Hi, I have a single index with data (let's say about 20 millions of documents for last month), example mapping:
{
"date-aggregation": {
"mappings": {
"doc": {
"properties": {
"source_date": {
"type": "date"
},
"title": {
"type": "text",
"fields": {
"keyword": {
"type": "keyword",
"ignore_above": 256
}
}
},
"other_fields" {...},
"source_type": {
"type": "text",
"fields": {
"keyword": {
"type": "keyword",
"ignore_above": 256
}
}
}
}
}
}
}
}
I have 1500 keywords, 4 date ranges and I need to generate date histogram for every combination. To be more precise, it should looks like this:
- Get first keyword.
- Search for (filter) all documents with this keyword.
- Get date histogram for:
- last month, interval: day
- last week, interval: day
- last day, interval: hour
- last hour, interval: 5 minutes
- For every histogram calculate (percentage) how much given keyword has increased (or decreased) in given time range, example: "elasticsearch" in last year histogram increased about 12% (difference between start and the end date).

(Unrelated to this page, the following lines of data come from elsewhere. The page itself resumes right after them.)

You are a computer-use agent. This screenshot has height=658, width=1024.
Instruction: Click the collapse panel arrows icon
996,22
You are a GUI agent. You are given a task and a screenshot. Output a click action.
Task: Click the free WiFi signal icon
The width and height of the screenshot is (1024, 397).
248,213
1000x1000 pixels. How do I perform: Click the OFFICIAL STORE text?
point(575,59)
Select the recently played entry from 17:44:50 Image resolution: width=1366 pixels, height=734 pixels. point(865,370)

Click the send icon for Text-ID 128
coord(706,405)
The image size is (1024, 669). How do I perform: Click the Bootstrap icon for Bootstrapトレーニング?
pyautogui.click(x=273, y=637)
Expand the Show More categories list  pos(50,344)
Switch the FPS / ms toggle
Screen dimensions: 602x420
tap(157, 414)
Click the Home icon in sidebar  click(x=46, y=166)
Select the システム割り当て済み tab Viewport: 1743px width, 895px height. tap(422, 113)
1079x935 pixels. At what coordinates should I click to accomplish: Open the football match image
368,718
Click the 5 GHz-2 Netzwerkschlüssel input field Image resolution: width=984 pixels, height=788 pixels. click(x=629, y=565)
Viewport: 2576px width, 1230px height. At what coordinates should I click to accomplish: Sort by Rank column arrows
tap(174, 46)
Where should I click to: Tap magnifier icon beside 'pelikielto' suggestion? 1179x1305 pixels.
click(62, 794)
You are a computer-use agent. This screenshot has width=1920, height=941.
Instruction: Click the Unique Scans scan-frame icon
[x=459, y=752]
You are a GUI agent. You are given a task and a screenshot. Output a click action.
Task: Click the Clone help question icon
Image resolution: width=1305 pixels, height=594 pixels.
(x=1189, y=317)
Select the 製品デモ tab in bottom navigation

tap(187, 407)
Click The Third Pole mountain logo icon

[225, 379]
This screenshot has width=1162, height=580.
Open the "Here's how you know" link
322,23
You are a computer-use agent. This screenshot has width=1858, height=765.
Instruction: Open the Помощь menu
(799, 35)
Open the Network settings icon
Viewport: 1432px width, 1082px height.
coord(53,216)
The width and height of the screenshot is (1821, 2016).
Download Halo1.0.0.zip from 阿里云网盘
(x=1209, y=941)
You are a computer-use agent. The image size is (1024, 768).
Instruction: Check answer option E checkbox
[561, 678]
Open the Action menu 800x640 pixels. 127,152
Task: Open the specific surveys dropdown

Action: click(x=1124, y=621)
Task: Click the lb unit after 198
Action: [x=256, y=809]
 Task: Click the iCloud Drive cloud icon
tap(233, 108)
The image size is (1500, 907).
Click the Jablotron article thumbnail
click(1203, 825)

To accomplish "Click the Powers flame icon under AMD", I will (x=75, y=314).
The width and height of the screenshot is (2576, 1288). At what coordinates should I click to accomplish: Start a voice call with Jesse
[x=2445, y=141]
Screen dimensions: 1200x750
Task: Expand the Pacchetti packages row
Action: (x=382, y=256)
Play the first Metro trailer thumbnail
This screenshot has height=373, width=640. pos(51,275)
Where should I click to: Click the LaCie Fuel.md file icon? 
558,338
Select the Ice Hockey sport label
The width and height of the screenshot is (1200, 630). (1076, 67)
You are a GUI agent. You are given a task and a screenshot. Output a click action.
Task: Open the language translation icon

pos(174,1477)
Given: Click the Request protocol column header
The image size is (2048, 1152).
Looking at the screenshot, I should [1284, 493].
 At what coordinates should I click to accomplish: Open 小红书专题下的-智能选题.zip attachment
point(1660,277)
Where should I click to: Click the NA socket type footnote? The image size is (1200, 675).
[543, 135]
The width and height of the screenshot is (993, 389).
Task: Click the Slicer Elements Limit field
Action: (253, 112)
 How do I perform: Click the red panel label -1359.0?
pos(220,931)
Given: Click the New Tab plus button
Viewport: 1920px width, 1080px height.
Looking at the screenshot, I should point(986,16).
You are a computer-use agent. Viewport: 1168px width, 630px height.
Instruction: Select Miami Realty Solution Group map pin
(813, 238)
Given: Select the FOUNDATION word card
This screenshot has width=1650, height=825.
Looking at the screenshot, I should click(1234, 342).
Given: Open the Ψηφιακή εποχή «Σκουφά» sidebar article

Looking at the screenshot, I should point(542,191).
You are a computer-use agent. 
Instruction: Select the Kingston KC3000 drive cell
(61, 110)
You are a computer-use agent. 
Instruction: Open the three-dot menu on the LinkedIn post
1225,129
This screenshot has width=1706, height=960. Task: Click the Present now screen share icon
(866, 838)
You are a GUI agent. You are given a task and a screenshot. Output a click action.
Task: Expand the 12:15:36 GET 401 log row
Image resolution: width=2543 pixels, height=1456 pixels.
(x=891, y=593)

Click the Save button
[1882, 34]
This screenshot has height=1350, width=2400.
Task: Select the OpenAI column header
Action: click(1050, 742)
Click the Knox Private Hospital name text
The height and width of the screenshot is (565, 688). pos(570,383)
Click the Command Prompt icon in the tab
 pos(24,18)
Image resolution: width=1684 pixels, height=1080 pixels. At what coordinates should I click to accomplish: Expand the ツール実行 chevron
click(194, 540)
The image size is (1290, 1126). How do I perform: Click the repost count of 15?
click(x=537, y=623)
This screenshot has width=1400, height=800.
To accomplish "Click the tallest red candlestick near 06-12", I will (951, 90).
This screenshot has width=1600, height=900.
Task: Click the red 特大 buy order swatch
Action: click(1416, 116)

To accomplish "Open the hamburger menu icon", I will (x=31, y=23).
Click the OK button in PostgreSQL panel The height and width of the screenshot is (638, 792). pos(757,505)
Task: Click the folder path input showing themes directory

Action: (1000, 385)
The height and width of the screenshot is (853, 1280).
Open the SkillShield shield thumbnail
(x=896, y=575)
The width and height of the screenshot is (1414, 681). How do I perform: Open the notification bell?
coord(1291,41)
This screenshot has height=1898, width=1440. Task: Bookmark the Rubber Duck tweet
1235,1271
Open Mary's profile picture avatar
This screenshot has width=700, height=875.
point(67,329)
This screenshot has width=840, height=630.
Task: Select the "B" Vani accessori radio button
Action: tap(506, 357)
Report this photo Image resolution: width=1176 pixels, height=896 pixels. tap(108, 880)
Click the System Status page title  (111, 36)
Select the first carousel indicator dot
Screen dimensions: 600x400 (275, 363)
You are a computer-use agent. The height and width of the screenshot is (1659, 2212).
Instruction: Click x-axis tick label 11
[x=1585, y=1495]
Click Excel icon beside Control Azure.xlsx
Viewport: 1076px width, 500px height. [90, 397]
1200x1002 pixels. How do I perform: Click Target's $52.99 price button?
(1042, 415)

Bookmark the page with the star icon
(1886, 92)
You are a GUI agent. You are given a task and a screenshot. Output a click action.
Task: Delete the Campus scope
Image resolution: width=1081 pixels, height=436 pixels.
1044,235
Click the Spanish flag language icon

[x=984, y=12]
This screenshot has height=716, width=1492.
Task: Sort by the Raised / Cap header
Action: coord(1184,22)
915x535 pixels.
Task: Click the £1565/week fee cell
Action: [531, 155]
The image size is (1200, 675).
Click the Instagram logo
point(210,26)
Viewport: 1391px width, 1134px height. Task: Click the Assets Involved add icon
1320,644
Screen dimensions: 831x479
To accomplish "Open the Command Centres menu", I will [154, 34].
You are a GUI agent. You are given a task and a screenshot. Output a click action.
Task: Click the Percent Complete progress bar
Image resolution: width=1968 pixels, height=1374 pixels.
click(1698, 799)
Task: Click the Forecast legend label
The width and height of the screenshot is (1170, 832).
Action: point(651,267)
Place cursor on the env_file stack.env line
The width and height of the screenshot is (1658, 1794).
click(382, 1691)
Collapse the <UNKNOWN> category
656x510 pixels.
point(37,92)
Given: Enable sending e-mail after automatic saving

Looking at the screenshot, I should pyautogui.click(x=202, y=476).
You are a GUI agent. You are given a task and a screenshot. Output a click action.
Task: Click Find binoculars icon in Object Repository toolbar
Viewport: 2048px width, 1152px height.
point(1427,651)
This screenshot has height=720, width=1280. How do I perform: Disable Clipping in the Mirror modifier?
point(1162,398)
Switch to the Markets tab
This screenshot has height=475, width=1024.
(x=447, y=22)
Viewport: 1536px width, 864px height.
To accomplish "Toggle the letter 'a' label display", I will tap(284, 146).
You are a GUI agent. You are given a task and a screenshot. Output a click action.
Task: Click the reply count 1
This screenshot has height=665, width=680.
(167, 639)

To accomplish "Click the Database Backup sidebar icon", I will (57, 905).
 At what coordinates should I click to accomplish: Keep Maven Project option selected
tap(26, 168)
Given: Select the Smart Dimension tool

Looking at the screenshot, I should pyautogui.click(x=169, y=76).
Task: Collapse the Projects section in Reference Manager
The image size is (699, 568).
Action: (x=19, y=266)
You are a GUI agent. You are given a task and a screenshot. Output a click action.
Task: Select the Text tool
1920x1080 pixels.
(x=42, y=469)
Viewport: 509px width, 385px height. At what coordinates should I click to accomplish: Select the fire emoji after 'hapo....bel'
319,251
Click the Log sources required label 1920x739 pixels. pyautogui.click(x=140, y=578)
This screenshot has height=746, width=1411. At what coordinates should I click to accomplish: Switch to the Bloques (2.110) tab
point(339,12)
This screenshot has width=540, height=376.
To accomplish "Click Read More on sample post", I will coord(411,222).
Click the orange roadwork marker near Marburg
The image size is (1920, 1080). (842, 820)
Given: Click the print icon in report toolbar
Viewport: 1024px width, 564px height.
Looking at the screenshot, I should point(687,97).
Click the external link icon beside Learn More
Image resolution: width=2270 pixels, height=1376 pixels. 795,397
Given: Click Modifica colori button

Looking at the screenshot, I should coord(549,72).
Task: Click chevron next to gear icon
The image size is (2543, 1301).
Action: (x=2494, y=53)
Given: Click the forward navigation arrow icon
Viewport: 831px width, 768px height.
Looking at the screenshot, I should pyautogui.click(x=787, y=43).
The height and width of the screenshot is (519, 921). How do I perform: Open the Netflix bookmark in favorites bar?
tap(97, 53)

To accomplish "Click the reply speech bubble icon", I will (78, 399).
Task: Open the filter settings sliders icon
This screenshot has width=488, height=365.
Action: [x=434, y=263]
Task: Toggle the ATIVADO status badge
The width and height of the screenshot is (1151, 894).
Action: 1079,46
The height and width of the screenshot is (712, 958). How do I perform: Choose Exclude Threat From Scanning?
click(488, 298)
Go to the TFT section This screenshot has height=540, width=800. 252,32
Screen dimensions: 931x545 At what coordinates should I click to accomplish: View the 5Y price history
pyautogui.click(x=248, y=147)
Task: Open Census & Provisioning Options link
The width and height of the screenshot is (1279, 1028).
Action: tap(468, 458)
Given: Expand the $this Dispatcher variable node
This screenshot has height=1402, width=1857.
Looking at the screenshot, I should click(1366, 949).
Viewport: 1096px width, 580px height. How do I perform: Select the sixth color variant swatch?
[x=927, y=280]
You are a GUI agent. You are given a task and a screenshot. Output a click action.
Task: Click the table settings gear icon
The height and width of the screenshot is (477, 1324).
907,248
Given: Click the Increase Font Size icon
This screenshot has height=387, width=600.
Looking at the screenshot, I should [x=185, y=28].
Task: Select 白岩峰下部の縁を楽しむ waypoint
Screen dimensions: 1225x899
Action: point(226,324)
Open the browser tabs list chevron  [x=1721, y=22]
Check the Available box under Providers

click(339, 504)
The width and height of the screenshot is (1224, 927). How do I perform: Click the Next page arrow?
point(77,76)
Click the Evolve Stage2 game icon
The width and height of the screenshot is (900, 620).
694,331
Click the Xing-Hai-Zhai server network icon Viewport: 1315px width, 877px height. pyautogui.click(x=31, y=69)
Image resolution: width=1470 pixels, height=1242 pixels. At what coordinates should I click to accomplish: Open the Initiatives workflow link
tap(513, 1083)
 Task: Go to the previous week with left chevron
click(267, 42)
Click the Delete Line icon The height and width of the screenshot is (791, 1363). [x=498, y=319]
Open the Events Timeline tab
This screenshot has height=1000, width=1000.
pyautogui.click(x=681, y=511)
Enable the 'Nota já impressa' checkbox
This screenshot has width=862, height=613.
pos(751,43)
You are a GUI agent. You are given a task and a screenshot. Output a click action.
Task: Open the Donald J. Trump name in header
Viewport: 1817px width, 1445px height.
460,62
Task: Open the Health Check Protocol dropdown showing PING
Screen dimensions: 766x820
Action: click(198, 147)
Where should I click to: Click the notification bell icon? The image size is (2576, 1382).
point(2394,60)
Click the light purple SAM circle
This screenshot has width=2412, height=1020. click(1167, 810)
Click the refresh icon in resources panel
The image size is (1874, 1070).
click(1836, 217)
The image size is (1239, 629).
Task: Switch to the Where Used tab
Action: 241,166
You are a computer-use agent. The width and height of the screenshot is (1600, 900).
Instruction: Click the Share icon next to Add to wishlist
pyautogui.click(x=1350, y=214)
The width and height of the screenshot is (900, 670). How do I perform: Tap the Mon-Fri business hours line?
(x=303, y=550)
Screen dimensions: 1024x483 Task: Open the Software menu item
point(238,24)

- Results should be sorted by values from point 4.
- Do the same for every keyword.
It should be possible to use pagination in ES.
Currently, my query for single keyword and single date range looks like this:
{
"query": {
"bool": {
"filter": [{
"bool": {
"should": [
{"match": {"source_type": "source_1"}},
{"match": {"source_type": "source_2"}}
]
}
},
{
"range": {
"source_date": {
"gte": "now-1w",
"lte": "now"
}
}
}],
"must": [{
"multi_match": {
"query": "elasticsearch",
"type": "phrase"
}
}]
}
},
"aggs": {
"hour": {
"date_histogram": {
"field": "source_date",
"interval": "day"
}
}
}
}
Creating a separate query for every keyword and every time range is not efficient. Any ideas how can I achieve that using as few queries as possible?
Ideally, the response (from API, not necessarily from ES) should look like this:
[
"month": {
"keyword_1": {
"date_histogram": {},
"delta: "68%"
}
"keyword_2": {
"date_histogram": {},
"delta: "12%"
},
...
},
"week": {
"keyword_1": {
"date_histogram": {},
"delta: "18%"
}
"keyword_2": {
"date_histogram": {},
"delta: "-12%"
},
...
},
...
]
I assume that it's not possible to do a single query to ES to get all the data but I'm trying to find the best way to do that.
Thanks.